# ColourFunction with fixed colour in range

After quite a lot of searching, I cannot seem to find an answer to my query, so I thought I would ask.

I am creating a contour plot of some function of two variables, $$f(x,y)$$, that is small ($$|f(x,y)| \ll 1$$) for positive values, and large ($$|f(x,y)| \gg 1$$) for negative values. Given that I am interested in properly resolving the behaviour of the function for positive values, I have currently been plotting the maximum of my function and zero, as follows:

xmin = 0.006;
xmax = 10;
ymin = 0.01;
ymax = 3

ContourPlot[
Max[f[x,y], 0],
{x, xmin, xmax},
{y, ymin, ymax},
ScalingFunctions -> {"Log", "Log"},
Contours -> {Automatic, 50},
ContourStyle -> None,
Exclusions -> None,
FrameLabel -> {{Style[
"\!$$\*SubscriptBox[\(k$$, $$||$$]\)\!$$\*SubscriptBox[\(L$$, \
$$T$$]\)/\!$$\*SqrtBox[SubscriptBox[\(\[Beta]$$, $$e$$]]\)", 18],
None}, {Style[
"\!$$\*SubscriptBox[\(k$$, $$y$$]\)\!$$\*SubscriptBox[\(d$$, $$e\$$]\)\[Chi]", 18], ""}},
LabelStyle ->
Directive[Black, FontSize -> 12, FontFamily -> "Times New Roman"],
ColorFunction -> ColorData[{"ThermometerColors", {0, 1}}],
PlotLegends ->
BarLegend[Automatic, Ticks -> Table[i, {i, 0, 0.09, 0.01}]],
PlotRange -> All,
PerformanceGoal -> {"Speed", "Quality"},
WorkingPrecision -> MachinePrecision,
GridLinesStyle -> {Dashed, Dashed}
]



with output

Note that I have not included the specific form of the function in the example code, as the code used to solve for $$f(x,y)$$ is too long for a post such as this.

Though the above plot shows most of the information that I would like it to, it is not always obvious as to where the surface $$f(x,y) = 0$$ actually occurs due to the choice of ColourFunction, and the fact that the function is continuous through zero, such there is no sharp --- and thus noticeable --- discontinuity in the colour.

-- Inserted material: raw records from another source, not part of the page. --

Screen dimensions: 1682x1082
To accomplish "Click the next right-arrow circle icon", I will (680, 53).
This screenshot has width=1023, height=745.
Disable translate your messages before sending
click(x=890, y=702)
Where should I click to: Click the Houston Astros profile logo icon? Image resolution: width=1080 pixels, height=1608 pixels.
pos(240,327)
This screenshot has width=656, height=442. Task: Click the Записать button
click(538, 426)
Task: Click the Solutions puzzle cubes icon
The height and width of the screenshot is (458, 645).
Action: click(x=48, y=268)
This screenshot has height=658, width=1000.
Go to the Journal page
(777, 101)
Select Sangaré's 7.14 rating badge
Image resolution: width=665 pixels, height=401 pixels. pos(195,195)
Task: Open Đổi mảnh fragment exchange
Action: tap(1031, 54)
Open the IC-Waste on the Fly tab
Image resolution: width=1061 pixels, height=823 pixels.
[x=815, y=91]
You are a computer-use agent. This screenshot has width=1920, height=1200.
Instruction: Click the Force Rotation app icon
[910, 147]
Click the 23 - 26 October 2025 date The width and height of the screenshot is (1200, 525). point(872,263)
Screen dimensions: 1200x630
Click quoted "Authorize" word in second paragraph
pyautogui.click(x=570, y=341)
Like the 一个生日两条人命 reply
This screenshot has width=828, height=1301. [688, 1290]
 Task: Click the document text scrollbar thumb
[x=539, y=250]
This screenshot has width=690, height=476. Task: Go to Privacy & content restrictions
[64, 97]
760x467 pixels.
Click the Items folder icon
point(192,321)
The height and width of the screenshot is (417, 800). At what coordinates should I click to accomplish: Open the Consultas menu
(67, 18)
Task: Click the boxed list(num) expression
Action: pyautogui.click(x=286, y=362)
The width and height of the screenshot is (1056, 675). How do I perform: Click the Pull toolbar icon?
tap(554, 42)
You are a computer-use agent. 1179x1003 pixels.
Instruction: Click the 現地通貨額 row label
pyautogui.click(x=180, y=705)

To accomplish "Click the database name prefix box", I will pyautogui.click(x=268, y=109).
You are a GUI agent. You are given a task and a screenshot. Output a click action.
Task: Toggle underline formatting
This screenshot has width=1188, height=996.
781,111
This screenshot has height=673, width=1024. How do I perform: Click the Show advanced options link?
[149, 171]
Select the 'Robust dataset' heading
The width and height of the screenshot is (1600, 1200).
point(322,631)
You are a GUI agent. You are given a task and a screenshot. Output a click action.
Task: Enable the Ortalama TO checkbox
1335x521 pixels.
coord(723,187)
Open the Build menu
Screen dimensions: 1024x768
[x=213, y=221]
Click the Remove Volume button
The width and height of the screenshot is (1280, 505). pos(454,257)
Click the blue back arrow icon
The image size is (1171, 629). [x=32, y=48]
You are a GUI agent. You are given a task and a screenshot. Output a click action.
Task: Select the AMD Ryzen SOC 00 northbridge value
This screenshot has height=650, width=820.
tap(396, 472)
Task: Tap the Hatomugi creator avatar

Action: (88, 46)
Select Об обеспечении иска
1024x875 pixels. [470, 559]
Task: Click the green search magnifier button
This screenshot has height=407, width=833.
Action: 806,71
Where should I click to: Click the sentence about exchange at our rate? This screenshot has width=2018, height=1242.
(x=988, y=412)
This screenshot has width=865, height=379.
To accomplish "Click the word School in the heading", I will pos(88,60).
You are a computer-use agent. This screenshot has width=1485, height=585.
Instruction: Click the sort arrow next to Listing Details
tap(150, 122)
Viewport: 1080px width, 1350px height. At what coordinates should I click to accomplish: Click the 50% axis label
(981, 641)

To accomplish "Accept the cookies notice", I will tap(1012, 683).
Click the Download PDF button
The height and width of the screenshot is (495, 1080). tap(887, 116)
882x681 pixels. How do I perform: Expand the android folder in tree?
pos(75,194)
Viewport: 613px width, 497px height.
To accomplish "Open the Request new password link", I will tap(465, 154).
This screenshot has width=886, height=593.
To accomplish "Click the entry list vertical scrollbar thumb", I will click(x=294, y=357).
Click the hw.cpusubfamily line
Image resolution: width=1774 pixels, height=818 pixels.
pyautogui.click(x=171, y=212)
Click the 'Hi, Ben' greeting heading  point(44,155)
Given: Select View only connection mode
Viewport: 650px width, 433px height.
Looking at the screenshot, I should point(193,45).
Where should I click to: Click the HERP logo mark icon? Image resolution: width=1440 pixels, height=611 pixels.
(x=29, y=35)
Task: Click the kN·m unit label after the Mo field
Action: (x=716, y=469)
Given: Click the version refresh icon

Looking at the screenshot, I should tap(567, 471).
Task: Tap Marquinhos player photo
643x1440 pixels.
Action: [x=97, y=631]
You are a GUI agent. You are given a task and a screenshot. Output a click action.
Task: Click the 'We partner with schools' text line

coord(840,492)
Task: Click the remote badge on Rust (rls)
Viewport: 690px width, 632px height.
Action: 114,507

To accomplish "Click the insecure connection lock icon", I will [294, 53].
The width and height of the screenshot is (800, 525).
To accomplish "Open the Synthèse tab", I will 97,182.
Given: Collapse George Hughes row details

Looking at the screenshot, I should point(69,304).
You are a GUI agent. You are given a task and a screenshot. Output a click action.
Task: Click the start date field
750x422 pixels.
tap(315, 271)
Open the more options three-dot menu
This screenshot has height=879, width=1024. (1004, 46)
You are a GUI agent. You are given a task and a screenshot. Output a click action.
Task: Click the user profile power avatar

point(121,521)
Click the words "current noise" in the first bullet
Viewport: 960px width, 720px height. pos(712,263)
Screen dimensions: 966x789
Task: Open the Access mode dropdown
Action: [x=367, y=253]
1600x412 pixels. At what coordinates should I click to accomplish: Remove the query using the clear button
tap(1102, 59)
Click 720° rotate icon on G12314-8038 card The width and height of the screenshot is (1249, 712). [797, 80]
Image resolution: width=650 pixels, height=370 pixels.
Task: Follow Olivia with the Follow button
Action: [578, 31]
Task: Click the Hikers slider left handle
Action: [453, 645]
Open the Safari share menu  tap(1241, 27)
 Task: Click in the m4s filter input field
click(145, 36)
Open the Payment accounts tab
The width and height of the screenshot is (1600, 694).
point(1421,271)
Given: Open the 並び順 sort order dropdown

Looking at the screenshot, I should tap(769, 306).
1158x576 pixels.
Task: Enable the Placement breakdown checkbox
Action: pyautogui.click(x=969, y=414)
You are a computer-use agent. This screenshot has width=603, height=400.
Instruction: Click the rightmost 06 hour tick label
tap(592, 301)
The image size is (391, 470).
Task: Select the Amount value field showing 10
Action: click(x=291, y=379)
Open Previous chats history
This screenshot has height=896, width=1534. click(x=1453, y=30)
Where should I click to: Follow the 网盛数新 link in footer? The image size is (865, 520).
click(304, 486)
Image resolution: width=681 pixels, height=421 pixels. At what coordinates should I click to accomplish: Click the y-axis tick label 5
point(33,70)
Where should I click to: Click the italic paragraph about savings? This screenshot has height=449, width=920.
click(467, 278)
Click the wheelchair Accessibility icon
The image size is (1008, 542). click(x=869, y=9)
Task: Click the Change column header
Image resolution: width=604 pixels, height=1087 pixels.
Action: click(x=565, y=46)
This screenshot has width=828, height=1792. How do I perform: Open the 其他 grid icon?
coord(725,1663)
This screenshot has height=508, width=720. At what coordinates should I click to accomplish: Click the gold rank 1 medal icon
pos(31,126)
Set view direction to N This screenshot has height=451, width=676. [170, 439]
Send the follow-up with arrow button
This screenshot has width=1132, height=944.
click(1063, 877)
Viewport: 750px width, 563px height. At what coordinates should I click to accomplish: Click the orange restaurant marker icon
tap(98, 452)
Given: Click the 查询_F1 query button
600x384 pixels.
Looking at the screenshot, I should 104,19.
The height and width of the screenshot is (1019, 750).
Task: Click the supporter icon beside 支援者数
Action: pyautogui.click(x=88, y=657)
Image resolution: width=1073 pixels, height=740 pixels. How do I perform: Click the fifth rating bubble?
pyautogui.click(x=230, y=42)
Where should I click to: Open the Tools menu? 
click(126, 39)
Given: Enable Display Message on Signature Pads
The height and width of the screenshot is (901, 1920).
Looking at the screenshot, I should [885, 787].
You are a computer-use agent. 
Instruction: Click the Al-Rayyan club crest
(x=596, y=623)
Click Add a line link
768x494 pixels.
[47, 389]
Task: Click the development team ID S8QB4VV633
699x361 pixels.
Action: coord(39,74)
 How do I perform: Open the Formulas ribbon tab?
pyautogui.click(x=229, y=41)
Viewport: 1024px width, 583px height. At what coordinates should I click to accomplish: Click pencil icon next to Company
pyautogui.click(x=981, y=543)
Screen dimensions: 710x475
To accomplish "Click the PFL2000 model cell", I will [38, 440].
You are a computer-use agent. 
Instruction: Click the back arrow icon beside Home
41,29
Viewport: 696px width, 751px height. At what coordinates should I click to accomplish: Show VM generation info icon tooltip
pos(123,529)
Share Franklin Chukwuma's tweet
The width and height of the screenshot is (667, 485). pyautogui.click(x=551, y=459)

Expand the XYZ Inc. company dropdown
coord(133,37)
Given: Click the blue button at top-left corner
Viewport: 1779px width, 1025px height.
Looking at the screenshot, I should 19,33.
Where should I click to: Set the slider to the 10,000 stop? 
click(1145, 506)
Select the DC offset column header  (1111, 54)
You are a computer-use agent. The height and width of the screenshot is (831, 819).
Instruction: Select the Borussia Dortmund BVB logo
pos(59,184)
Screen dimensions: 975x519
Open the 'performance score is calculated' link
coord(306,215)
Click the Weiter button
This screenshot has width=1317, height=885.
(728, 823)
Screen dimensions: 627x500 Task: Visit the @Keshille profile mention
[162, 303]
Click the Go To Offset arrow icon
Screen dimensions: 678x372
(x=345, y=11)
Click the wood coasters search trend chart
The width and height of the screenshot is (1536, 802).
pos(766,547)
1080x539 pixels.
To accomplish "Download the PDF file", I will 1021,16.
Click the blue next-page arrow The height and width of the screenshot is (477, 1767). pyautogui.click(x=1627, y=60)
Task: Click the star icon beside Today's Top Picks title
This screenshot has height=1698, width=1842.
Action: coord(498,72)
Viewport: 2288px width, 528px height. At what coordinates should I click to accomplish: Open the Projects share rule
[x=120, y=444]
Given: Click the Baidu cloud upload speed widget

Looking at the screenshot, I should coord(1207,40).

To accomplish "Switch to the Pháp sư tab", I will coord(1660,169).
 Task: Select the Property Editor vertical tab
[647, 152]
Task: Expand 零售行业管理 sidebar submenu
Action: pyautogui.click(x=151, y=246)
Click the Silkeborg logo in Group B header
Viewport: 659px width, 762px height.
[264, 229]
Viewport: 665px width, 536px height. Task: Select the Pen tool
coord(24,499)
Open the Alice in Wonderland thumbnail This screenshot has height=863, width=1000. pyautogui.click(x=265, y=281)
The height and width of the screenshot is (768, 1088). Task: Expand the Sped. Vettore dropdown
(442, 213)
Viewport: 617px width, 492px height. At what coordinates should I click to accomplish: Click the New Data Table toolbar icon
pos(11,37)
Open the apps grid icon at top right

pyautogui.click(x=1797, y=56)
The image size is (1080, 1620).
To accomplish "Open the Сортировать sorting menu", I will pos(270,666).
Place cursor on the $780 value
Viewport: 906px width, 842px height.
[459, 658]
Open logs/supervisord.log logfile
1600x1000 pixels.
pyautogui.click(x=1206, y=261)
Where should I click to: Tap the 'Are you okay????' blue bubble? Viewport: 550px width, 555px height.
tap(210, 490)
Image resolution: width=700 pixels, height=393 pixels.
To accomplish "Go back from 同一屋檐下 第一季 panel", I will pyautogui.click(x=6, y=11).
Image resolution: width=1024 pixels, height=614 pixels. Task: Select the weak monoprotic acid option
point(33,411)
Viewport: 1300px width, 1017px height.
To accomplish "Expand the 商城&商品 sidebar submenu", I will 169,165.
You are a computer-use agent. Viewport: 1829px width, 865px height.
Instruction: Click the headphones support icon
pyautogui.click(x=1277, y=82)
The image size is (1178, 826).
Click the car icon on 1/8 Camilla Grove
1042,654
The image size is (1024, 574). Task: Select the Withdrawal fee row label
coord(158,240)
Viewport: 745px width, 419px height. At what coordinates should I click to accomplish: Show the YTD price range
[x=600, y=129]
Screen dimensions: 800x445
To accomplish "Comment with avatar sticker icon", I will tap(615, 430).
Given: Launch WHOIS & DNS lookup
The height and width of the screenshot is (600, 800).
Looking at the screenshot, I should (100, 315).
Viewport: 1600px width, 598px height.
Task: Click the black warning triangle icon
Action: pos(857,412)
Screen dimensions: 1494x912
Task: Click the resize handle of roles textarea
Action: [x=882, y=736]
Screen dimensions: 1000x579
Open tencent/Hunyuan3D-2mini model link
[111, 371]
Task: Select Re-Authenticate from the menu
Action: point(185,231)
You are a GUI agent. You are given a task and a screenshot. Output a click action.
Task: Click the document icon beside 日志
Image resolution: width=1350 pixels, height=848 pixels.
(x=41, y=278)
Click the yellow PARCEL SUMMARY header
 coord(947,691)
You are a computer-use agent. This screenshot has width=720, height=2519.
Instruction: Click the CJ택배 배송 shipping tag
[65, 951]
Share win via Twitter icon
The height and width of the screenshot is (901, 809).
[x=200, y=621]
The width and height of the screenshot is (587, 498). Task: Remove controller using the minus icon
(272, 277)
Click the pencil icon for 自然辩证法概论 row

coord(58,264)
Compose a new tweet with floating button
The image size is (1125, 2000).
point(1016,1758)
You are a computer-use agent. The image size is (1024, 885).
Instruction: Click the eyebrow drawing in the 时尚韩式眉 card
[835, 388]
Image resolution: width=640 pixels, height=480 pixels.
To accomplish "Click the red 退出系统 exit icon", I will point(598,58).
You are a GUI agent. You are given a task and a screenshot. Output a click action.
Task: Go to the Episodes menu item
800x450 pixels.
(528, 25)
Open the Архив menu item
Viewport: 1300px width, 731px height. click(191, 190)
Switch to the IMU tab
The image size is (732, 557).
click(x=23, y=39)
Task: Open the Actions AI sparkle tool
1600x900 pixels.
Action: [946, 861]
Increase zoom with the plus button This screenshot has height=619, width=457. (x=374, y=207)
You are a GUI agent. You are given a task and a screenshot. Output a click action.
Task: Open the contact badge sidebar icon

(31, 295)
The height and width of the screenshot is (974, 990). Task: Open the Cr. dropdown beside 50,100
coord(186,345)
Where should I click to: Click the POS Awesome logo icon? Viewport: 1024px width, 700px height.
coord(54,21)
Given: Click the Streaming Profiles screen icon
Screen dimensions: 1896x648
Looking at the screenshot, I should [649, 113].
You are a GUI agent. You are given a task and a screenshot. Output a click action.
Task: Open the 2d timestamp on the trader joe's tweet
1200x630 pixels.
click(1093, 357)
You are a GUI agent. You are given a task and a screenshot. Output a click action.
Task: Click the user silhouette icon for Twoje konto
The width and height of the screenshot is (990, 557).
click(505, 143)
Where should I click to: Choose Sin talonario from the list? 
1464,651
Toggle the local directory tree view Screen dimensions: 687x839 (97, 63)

Question: Is there a way to colour everything satisfying $$f(x,y) \leqslant a$$, for some constant $$a$$, (which, in the example above, would just be the values where $$f(x,y)=0$$) a particular colour, while preserving the ColourFunction everywhere else? Essentially, I would love to be able to append another colour to the bottom of the BarLegend that is the "zero-and-below" colour, and label it as such.

Any help would be greatly appreciated. Let me know if you need more information/code, as I'll be happy to provide it :)

You can define a custom ColorFunction:

ClearAll[CF]
CF[cliprange_:{0, 1}, clipcolor_: Automatic, range_: Automatic, cf_: "TemperatureMap"] :=
Module[{rng = range /. Automatic -> {0, 1},
clipcols = ColorData[cf] /@ {0, 1},
cc = clipcolor /. Automatic -> {White, White}},
ColorData[{cf, rng}][Clip[#, cliprange, rng]] /. Thread[clipcols -> cc]] &;


Examples:

f[x_, y_] := Cos[x] + Cos[y];

{min, max} = Through[
{MinValue, MaxValue}[{f[x, y], 0 <= x <= 4 Pi, 0 <= y <= 4 Pi}, {x, y}]];

Row[ContourPlot[f[x, y], {x, 0, 4 Pi}, {y, 0, 4 Pi},
Contours -> {Automatic, 50},
ColorFunction -> CF[#, Blue, {min, max}],
ColorFunctionScaling -> False, ContourStyle -> None,
PlotLegends -> Automatic, ImageSize -> 300,
PlotLabel -> Style["clipped range: " <> ToString[#], 16, Black]] & /@
{{-.5, max}, {min, 1}, {-1, 1.5}}, Spacer[10]]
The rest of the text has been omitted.